En raison des retards dans l'exécution des travaux de la phase 1, le syndicat mixte a ensuite invité les candidats à proposer une extension de couverture sur le périmètre de la phase 1 et à formuler une offre de rachat des infrastructures existantes.


Par trois délibérations du 20 décembre 2018, le syndicat mixte a, en premier lieu, retenu l'offre de la société SFR, en deuxième lieu, décidé de supprimer le service public de communications électroniques et de résilier la délégation de service public conclue avec la société PACT et, en troisième lieu, décidé du principe de la cession du réseau à la société SFR.


Par courrier en date du 24 mai 2019, le syndicat a notifié à la société sa décision de résilier pour motif d'intérêt général la convention.


La société PACT a alors saisi le tribunal administratif de Marseille de demandes tendant à l'annulation de la délibération n° 2018-064 du 20 décembre 2018 portant résiliation de la convention de délégation de service public, à l'annulation du courrier du 24 mai 2019 et à la condamnation du syndicat mixte à lui payer la somme de 45 871 494,70 euros, assortie des intérêts moratoires, en réparation du préjudice résultant de la résiliation.


Par le jugement attaqué, dont la société PACT relève appel en tant qu'il lui fait grief, le tribunal administratif a condamné le syndicat mixte à payer à la société la somme de 87 779 euros, avec intérêts au taux légal à compter du 18 juillet 2019 et capitalisation des intérêts à compter du 17 juillet 2020, et rejeté le surplus des demandes de la société.


Le bien-fondé du motif d'intérêt général


La décision de résiliation était fondée sur l'inutilité de l'intervention publique dans le déploiement des réseaux très haut débit, compte tenu du développement d'une initiative privée rendant envisageable un déploiement sans financement public intégral des infrastructures.

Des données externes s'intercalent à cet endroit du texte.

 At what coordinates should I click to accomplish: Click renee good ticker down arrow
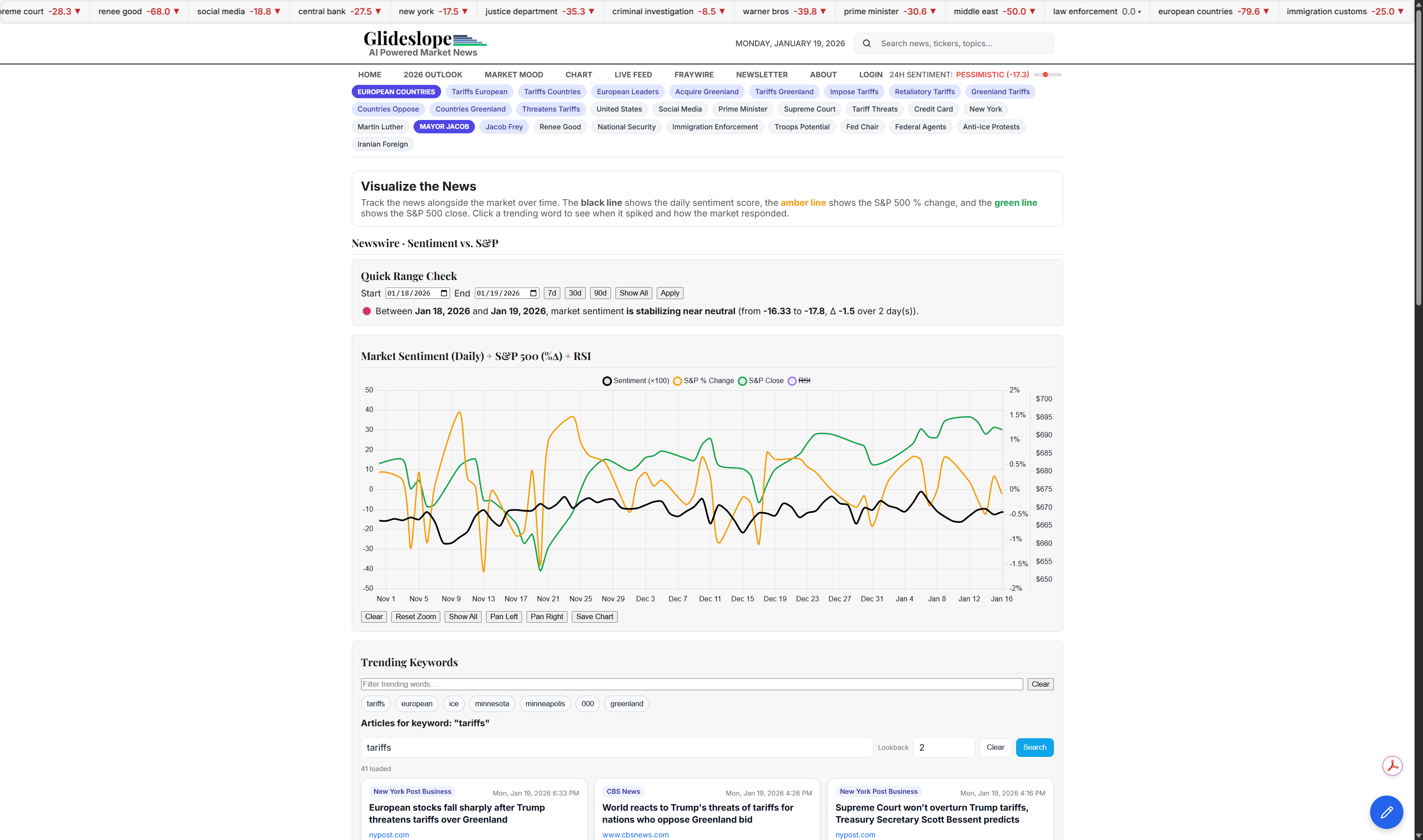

La Cour considère que ces considérations constituent un motif d'intérêt général qui justifiait la résiliation de la convention et ajoute que ces considérations expliquent d'ailleurs la décision du Gouvernement, intervenue au cours de l'année 2017, de suspendre le financement des réseaux d'initiative publique par le Fonds national pour la Société numérique (FSN) géré par la Caisse des dépôts et consignations, en privilégiant le recours à des opérateurs privés dans le cadre d'appels à manifestation d'intérêts.

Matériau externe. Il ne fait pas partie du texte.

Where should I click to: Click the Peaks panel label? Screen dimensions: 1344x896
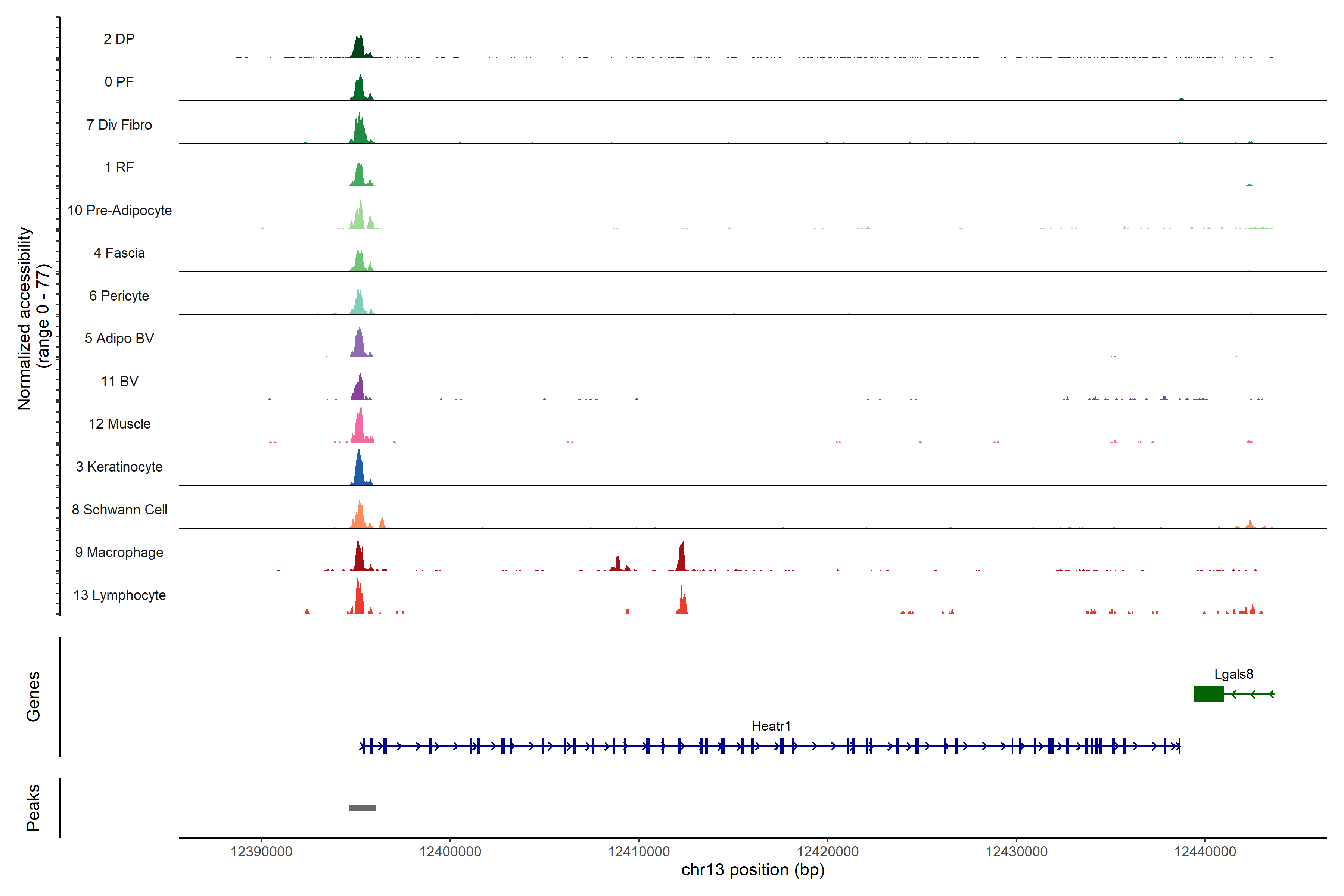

La Cour en conclut que dès lors que la volonté du syndicat mixte d'économiser des fonds publics en cédant le réseau existant à un opérateur privé est établie, il n'appartient pas au juge administratif d'apprécier la pertinence de ce choix au regard de ses inconvénients, en termes patrimonial et stratégique.


Elle précise enfin la circonstance que la résiliation du contrat est justifiée par la volonté de supprimer un service public rendu inutile par le développement d'une initiative privée n'est pas de nature à lui ôter son caractère de résiliation pour motif d'intérêt général, ce motif résultant de l'économie réalisée par les financeurs publics.


L'indemnité de résiliation due au concessionnaire


La Cour rappelle, en premier lieu, que l'étendue et les modalités d'une indemnisation due en raison d'une résiliation pour motif d'intérêt général peuvent être déterminées par les stipulations contractuelles, sous réserve qu'il n'en résulte pas, au détriment d'une personne publique, une disproportion manifeste entre l'indemnité ainsi fiée et le montant du préjudice résultant, pour le concessionnaire, des dépenses qu'il a exposées et du gain dont il a été privé.


Elle ajoute que rien ne s'oppose à ce que des stipulations prévoient une indemnisation inférieure au montant du préjudice subi par le cocontractant privé de l'administration.


En l'espèce, les parties avaient effectivement fixé une indemnité de résiliation contractuellement. La Cour observe que les parties ont entendu, comme elles le peuvent sans qu'y fasse obstacle le principe de l'indemnisation intégrale du préjudice, fixer contractuellement le montant de l'indemnité due au délégataire en cas de résiliation pour motif général.


Et d'en conclure que "dès lors qu'ainsi qu'il a été dit, la résiliation doit être regardée comme une résiliation prononcée pour motif d'intérêt général, la société requérante n'est pas fondée à solliciter une indemnité supérieure au montant de l'indemnité contractuellement prévue pour ce type de résiliation."